**RECORDS TO PROCESS**
++++++++++++++++++++

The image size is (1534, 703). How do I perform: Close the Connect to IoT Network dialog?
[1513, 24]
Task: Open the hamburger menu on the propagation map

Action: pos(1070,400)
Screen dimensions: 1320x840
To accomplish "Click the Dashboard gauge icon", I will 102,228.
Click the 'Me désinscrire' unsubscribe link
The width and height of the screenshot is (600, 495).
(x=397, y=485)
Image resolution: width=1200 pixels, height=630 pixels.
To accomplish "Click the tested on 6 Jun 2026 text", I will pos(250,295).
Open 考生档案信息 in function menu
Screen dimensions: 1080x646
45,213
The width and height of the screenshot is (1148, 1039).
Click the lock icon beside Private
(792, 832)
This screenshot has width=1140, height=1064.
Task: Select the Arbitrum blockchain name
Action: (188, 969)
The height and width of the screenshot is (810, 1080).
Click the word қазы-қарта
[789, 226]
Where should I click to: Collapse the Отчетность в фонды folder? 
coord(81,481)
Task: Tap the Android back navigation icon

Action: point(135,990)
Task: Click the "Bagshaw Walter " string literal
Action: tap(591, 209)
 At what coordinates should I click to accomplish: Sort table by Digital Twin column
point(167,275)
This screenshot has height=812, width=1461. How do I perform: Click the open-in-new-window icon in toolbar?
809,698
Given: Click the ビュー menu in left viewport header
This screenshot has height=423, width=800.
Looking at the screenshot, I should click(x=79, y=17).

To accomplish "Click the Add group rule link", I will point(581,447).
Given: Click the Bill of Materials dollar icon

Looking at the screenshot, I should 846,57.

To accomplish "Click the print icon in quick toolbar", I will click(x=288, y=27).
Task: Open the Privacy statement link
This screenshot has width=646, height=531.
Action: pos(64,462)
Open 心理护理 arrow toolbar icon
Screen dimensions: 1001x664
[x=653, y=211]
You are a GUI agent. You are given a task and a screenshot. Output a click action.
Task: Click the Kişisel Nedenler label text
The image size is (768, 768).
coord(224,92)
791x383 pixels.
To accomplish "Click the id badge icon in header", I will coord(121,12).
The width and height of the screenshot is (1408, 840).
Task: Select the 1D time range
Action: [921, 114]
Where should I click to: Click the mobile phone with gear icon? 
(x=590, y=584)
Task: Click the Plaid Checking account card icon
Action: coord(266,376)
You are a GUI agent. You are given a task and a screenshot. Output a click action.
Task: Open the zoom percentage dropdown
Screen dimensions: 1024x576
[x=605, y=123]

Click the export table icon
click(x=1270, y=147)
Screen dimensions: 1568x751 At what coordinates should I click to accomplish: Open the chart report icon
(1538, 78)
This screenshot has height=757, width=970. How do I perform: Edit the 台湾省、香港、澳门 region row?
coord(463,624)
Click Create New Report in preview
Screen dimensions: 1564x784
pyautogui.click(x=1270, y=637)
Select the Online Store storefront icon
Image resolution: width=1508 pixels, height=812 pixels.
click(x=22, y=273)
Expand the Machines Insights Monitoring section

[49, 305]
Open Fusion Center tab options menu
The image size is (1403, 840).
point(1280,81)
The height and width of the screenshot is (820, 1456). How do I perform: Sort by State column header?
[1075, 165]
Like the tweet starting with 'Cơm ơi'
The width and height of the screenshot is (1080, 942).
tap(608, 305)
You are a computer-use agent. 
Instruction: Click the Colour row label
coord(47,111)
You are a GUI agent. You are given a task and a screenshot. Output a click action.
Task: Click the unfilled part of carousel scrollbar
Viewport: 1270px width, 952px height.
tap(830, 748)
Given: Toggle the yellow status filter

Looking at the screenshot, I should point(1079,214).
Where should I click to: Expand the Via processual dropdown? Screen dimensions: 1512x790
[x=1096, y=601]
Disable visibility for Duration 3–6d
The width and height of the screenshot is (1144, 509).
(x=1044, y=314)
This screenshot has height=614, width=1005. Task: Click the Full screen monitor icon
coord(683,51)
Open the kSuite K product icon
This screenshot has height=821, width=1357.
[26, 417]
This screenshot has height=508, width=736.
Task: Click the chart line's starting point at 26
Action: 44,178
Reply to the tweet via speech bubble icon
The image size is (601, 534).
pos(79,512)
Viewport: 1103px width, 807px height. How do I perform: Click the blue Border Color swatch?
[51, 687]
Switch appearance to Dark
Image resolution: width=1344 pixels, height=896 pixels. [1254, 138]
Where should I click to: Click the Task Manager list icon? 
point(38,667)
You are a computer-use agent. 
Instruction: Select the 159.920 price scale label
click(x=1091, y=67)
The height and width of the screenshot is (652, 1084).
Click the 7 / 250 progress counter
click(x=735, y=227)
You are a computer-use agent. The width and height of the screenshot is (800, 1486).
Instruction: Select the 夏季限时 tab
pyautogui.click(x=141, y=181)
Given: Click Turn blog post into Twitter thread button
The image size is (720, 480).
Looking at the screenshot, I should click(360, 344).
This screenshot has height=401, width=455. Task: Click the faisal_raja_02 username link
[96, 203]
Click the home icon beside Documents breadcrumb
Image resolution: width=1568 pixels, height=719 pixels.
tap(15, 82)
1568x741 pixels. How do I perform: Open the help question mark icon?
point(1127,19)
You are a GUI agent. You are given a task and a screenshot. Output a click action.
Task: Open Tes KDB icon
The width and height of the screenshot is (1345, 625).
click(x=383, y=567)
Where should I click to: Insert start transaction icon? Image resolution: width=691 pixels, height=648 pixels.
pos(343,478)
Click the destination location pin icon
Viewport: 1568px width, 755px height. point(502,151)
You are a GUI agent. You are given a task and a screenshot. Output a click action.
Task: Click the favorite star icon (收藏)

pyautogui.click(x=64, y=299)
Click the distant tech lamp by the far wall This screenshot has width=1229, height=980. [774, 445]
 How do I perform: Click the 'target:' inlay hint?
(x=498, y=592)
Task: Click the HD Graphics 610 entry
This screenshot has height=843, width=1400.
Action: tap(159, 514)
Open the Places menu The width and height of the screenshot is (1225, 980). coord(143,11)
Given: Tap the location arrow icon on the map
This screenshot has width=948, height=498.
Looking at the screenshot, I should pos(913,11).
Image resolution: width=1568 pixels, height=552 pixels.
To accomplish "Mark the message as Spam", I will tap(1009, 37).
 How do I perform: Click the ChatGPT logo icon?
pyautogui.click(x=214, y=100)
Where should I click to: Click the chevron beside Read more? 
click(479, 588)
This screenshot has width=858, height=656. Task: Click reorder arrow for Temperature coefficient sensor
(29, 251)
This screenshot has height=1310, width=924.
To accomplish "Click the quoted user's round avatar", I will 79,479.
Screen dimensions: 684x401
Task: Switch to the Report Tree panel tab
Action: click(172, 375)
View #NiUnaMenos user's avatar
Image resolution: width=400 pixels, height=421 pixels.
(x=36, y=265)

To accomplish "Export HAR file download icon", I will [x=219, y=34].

++++++++++++++++++++

**WHAT IS REQUIRED**
From the line that has "1568x741 pixels. How" through the line that has "Task: Open Tes KDB icon", copy every line exactly as it appears above, and leave out all others.

**THE ANSWER**
1568x741 pixels. How do I perform: Open the help question mark icon?
point(1127,19)
You are a GUI agent. You are given a task and a screenshot. Output a click action.
Task: Open Tes KDB icon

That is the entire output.